■ Consignes:
1. Répondez à ces questions sur l'article consacré aux small caps :
(a) De combien l'indice des small caps a-t-il baissé en deux ans ?
(b) Sous quel montant de capitalisation boursière une entreprise cotée fait-elle partie des small caps ?
(c) Selon Pascale Seivy, quelle croissance prévoit-on pour ces petites et moyennes entreprises cotées en 2024 ?
2. Recopiez sans rien changer le passage de l'article consacré aux small caps qui commence par « Un facteur favorable » et se termine par « business plan cohérent. ».

Quels financements pour les small caps ?

28 novembre 2023

Les PME cotées en bourse viennent de subir un revers historique : en deux ans, l’indice des small caps a chuté de 27% alors que le CAC 40 se maintenait au même niveau durant cette période. Paradoxalement, si cette chute est bien achevée comme le prédisent nombre d’analystes financiers, le rebond des small caps pourrait être tout aussi spectaculaire en 2024. Et leurs partenaires financiers auront-un rôle clé dans ce retournement de situation.

 

Les small caps, ces entreprises cotées ayant une capitalisation boursière inférieure à 150 millions d’euros, ont subi ces dernières années le « désamour des investisseurs », pour reprendre les termes de Mathilde Guillemot-Costes et Julien Goujon, gérants et analystes financiers chez Dorval Asset Management. Cela s’explique en partie par l’aversion au risque des investisseurs traditionnels, « dans un contexte macro-économique et géopolitique marqué par l’effet cumulatif de la hausse des taux d’intérêt, de l’inflation, et les conséquences anticipées de l’enlisement du conflit russo-ukrainien sur les performances ou la solvabilité des entreprises ». Les small caps ont souffert de ce désamour sur les places boursières.

 

Cependant, même si le contexte reste fébrile, « il y a un fort potentiel de rattrapage », assure Pascale Seivy, analyste chez Oddo BHF : « Les prévisions de croissance de ces petites et moyennes entreprises cotées atteignent +16% en 2024, contre +7% pour les grandes capitalisations ». D’autant que ces small caps ont une capacité à croître davantage en période d’incertitude, car « elles opèrent souvent sur des marchés de niche où leurs positions sont fortes, elles sont plus agiles pour traverser les cycles », estiment Nelly Davies et Alexandre Voisin, gérants du fonds Tocqueville Small Cap Euro ISR.

 

Un facteur favorable supplémentaire pour un retour en grâce des small caps, « à l’heure où le marché s’intéresse à nouveau aux fondamentaux des sociétés et non plus à ce qu’il faut acheter quand les taux montent ou qu’il y a de l’inflation », note Stéphanie Bobtcheff, CFA, gérante de La Financière de l’Echiquier. Car ces orientations coïncident avec le profil à grands traits de ces valeurs : des sociétés souvent gérées et contrôlées par leurs fondateurs, avec une vision stratégique à long terme. Des caractéristiques plutôt rassurantes pour les investisseurs, puisqu’elles supposent une plus grande implication des dirigeants, et un business plan cohérent.

 

Celui-ci n’est toutefois pas exempt de risques, puisque ce sont aussi des entreprises soumises à des nécessités d’investissement en R&D dont les bénéfices ne se mesurent que sur le long terme, avec les aléas des potentiels échecs technologiques, ou de faibles débouchés commerciaux, quand ce n’est pas un « retournement » stratégique et/ou financier qui est nécessaire. C’est par exemple le cas des biotech et medtech, dont il faut financer les différentes phases de tests expérimentaux, mais aussi les cleantech, ou encore le secteur des énergies renouvelables. Alexandre Borgoltz, dirigeant de la société DBT, pionnière dans les bornes de recharge pour véhicules électriques, souligne l’importance de cette vision de long terme. Fort de solutions financières lui ayant permis de consolider ses perspectives, il positionne sa small cap innovante dans une logique de pérennité : « Nous étions là il y a trente ans, et nous serons encore là dans trente ans pour vous accompagner ».

■ Données sources:
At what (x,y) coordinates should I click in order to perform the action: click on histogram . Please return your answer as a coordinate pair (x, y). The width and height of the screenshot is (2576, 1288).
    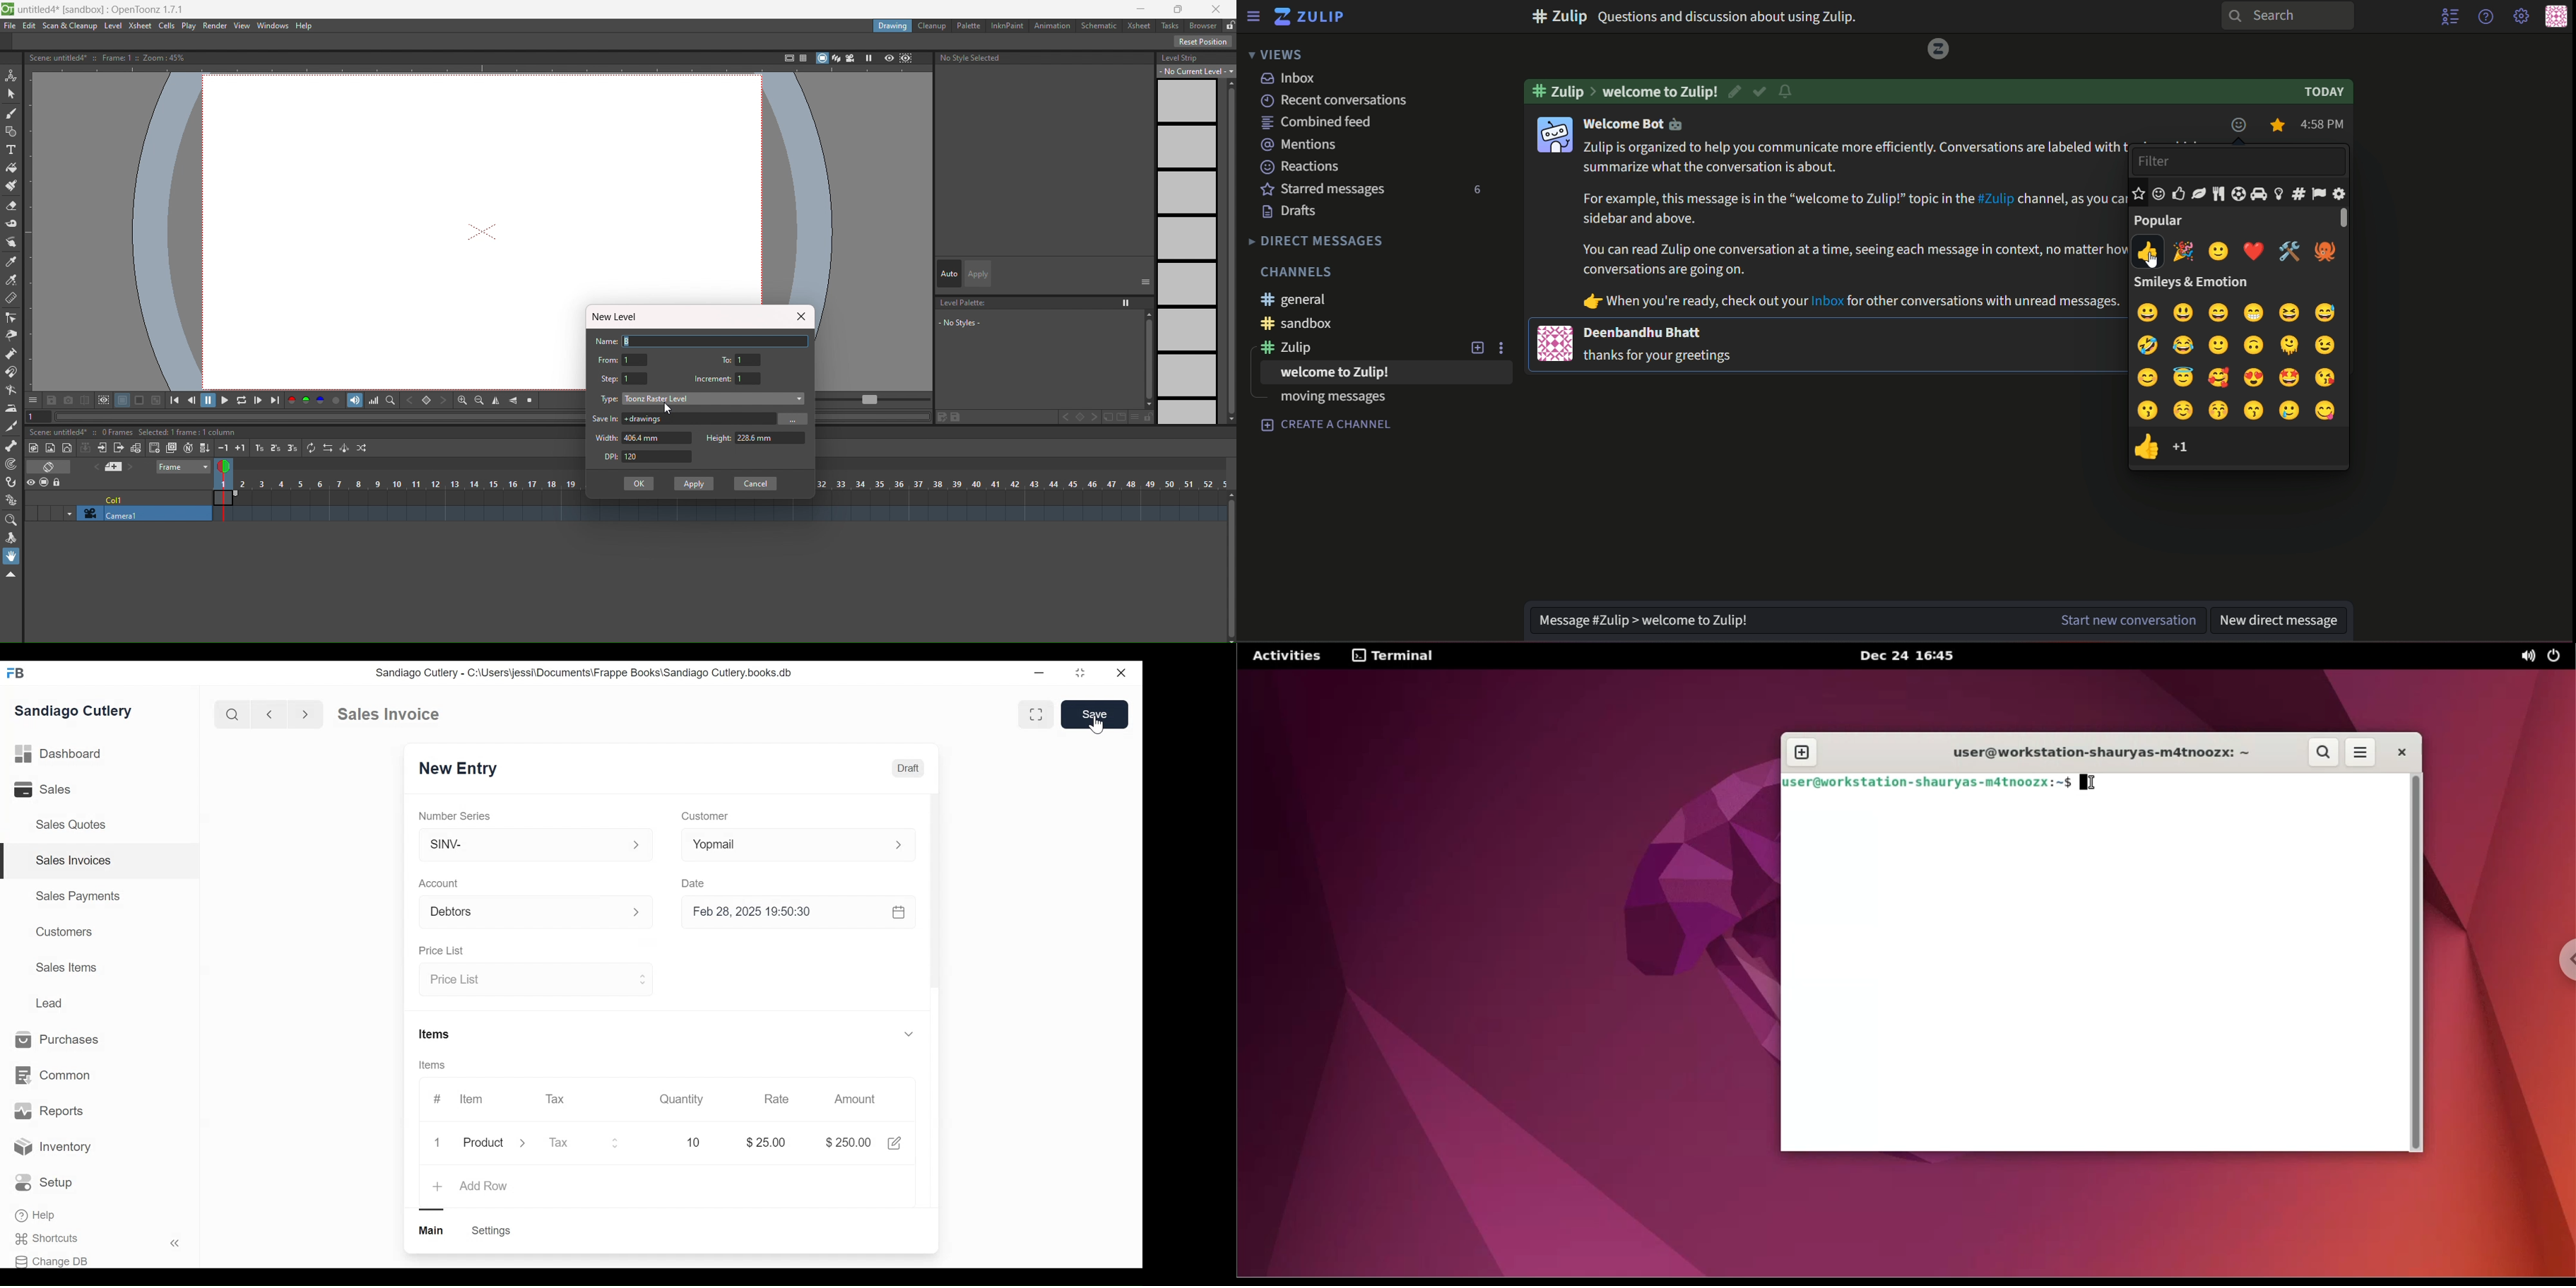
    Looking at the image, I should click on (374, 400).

■ Corrigé:
1.
(a) De 27 %.
(b) 150 millions d'euros.
(c) +16 %.

2.
Un facteur favorable supplémentaire pour un retour en grâce des small caps, « à l’heure où le marché s’intéresse à nouveau aux fondamentaux des sociétés et non plus à ce qu’il faut acheter quand les taux montent ou qu’il y a de l’inflation », note Stéphanie Bobtcheff, CFA, gérante de La Financière de l’Echiquier. Car ces orientations coïncident avec le profil à grands traits de ces valeurs : des sociétés souvent gérées et contrôlées par leurs fondateurs, avec une vision stratégique à long terme. Des caractéristiques plutôt rassurantes pour les investisseurs, puisqu’elles supposent une plus grande implication des dirigeants, et un business plan cohérent.